The concept, however, involves driving demand for new products down, which is fundamentally opposed to the majority of industries' business models that are based on maintaining order and periodic upgrade cycles to convince customers to buy their gadgets.
A more difficult problem is convincing customers themselves. "It is necessary to view our products as belonging to us for a longer period of time, which isn't easy since we all love purchasing new items," says Cockerill. "Will we accept buying a product that can last for 10 years and be identical?"
What’s a smartphone made of? - Kim Preshoff, Source: Youtube, TED-Ed
In this case, users should begin thinking about their phones the same way they see items that have ceased receiving regular upgrades, such as microwaves, refrigerators, or toasters.
The issue is that most users currently prefer to use the most recent technology about phones. For Fairphone's Huang, it could take some time before the mentality shifts, let alone before consumers are convinced to put a large sum of money on an item that won't update for five or more time.
"There is an increase in consciousness about the environment among consumers; however, as a company, the issue is how to translate the awareness into a purchase choice," says Huang. "It is straightforward to spend EUR20 for a T-shirt made of sustainably grown cotton, but you're paying EUR450 for Fairphone 3. Fairphone 3.

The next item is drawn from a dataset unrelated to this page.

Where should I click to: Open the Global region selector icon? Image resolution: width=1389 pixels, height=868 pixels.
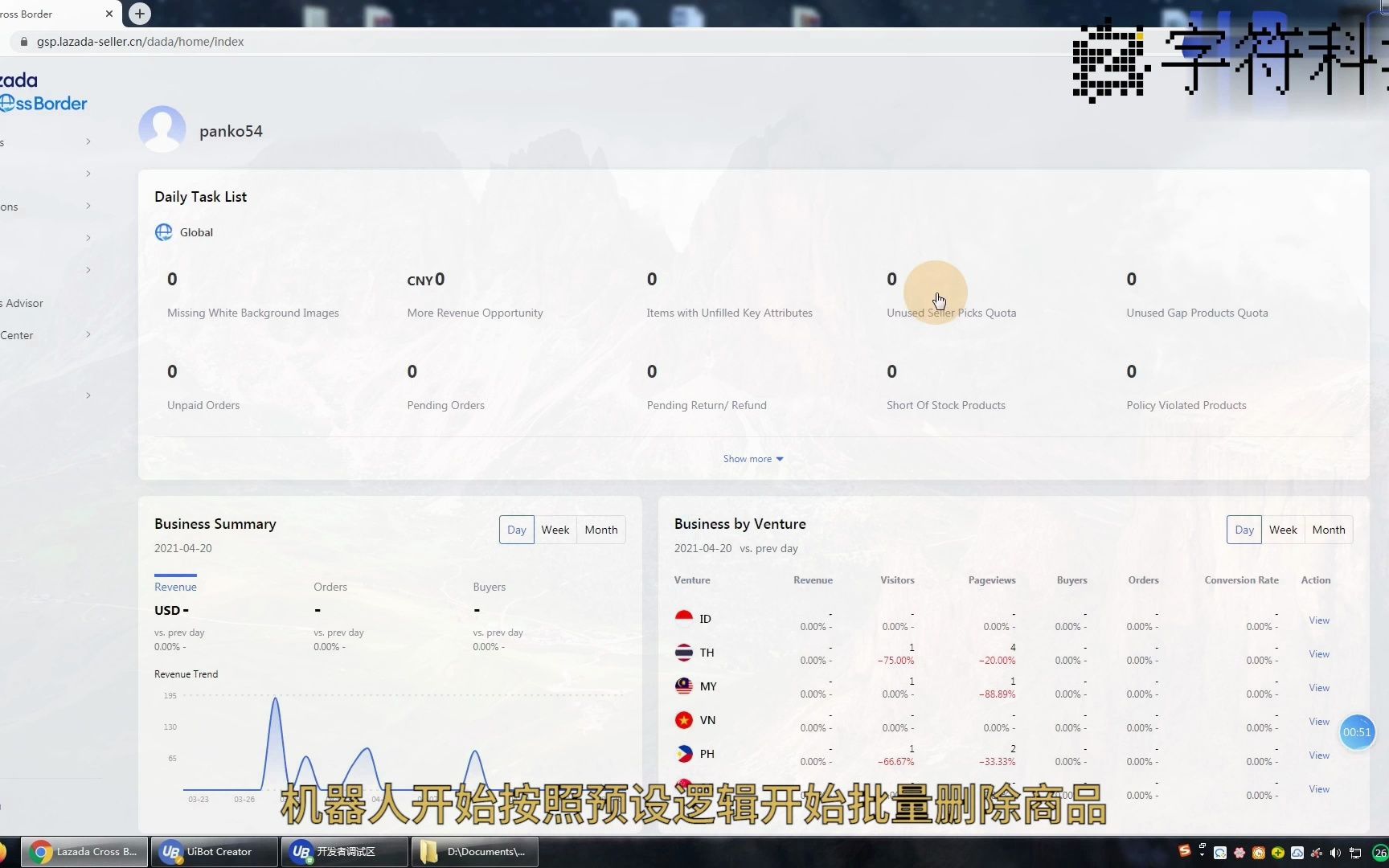(164, 232)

"This is the reason why we have to make it simpler for users to make their devices more attractive, in order to allow us to beat the industrial design as well as in the tech specs."
Fairphone is a relatively small manufacturer of equipment that isn't far from competing with giants such as Apple, Samsung, or Huawei However; the company hopes that the current supply of chips will cause users to reconsider the broader industry's poor practices.